Skill System#
Overview#
The skill system is oxo-call's knowledge engineering layer. Skills are Markdown files with YAML front-matter that inject domain-expert knowledge about specific bioinformatics tools into the LLM prompt.
How Skills Improve Accuracy#
Without skills, the LLM relies solely on:
- Its training data (which may be outdated)
- The tool's
--helpoutput (which may be terse)
With skills, the LLM also receives:
- Key concepts — fundamental domain knowledge the LLM needs
- Common pitfalls — mistakes to avoid (with explanations)

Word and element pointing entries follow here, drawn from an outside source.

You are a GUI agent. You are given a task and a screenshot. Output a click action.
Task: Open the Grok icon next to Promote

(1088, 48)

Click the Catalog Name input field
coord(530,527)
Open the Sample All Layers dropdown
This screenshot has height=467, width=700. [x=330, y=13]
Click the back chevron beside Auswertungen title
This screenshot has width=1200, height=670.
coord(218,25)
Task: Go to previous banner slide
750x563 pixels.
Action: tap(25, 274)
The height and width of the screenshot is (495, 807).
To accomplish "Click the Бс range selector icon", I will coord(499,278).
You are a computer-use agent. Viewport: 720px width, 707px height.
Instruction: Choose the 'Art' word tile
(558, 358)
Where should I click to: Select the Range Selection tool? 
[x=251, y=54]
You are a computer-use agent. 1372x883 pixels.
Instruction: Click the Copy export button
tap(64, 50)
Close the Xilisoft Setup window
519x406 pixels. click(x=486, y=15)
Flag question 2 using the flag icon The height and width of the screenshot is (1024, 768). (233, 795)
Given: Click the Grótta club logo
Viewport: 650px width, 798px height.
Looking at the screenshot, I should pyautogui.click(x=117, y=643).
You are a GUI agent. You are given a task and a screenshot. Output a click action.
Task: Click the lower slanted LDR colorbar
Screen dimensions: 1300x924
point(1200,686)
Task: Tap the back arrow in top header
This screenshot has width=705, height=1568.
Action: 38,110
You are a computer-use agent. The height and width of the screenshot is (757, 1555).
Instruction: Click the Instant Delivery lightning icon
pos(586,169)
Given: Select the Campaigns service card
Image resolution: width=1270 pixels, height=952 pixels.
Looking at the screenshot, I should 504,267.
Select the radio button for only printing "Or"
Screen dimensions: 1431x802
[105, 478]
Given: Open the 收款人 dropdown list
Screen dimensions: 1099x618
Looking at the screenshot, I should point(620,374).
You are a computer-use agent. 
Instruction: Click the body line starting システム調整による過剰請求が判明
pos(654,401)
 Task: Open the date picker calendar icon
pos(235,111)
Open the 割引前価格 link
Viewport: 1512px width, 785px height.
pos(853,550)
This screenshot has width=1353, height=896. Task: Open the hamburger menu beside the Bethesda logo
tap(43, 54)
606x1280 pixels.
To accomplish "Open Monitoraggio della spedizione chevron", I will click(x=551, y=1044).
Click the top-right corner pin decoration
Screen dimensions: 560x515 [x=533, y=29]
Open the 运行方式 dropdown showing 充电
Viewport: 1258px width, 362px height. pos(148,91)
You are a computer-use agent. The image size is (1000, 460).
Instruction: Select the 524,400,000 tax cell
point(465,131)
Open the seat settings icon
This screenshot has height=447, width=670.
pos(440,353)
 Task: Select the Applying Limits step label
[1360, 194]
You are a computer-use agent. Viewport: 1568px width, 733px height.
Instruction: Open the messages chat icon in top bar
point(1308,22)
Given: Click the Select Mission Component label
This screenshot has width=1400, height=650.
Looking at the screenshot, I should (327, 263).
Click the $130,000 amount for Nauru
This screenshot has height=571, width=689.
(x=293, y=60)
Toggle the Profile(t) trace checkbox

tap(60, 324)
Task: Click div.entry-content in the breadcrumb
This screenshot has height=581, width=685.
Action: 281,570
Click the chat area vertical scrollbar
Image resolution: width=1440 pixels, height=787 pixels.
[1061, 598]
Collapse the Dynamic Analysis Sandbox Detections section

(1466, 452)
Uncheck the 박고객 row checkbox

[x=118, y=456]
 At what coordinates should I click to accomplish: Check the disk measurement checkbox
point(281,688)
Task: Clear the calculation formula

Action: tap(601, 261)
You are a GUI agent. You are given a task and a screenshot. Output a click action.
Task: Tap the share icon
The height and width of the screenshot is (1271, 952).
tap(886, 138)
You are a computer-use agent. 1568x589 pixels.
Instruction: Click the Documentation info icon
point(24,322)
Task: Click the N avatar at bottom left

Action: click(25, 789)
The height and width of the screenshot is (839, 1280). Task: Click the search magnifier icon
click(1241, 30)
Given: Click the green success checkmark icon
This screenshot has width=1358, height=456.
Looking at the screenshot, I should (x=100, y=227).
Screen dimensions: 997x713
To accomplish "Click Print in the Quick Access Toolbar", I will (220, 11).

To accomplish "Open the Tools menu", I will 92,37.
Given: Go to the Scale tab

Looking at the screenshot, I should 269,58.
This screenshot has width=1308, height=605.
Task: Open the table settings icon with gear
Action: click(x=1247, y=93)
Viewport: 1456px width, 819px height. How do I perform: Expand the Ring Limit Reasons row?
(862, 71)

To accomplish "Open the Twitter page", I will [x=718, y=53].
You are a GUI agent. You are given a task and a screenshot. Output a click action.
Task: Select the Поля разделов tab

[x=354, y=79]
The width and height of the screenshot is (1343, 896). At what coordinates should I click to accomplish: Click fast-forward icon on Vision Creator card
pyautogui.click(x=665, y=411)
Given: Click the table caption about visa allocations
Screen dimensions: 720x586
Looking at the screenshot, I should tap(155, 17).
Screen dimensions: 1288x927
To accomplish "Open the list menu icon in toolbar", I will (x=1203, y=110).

- Worked examples — task → args mappings that demonstrate correct usage
Skill File Format#
Skills use the .md format: a YAML front-matter block followed by Markdown sections.
---
name: samtools
category: alignment
description: Suite of programs for SAM/BAM/CRAM handling
tags: [bam, sam, cram, alignment, ngs]
author: oxo-call built-in
source_url: http://www.htslib.org/doc/samtools.html
---
## Concepts
- BAM is binary (fast), CRAM is reference-compressed (smallest)
- BAM MUST be coordinate-sorted BEFORE indexing
- Use -@ N for N threads
## Pitfalls
- Without -o, samtools writes to stdout — always use -o
- CRAM requires --reference or it fails silently
## Examples
### Sort a BAM file by genomic coordinates
**Args:** `sort -@ 4 -o sorted.bam input.bam`
**Explanation:** -@ 4 uses 4 threads; -o outputs BAM in sorted order
Format rules#
| Element | Format |
|---|---|
| Front-matter | YAML between --- delimiters |
| Concepts | ## Concepts heading, then - bullet items |
| Pitfalls | ## Pitfalls heading, then - bullet items |
| Examples | ## Examples heading; each example starts with ### Task description |
| Args | **Args:** \command --flag value`` (backtick-wrapped) |
| Explanation | **Explanation:** text |
Legacy support:
.tomlskill files created with older oxo-call versions still load correctly.
Load Priority#
Skills are loaded with the following precedence (highest wins):
- User-defined:
~/.config/oxo-call/skills/<tool>.md - Community-installed:
~/.local/share/oxo-call/skills/<tool>.md - MCP servers: Configured in
config.tomlunder[[mcp.servers]]— see MCP Skill Provider - Built-in: Compiled into the binary via
include_str!
Both .md and .toml extensions are checked for user and community skills.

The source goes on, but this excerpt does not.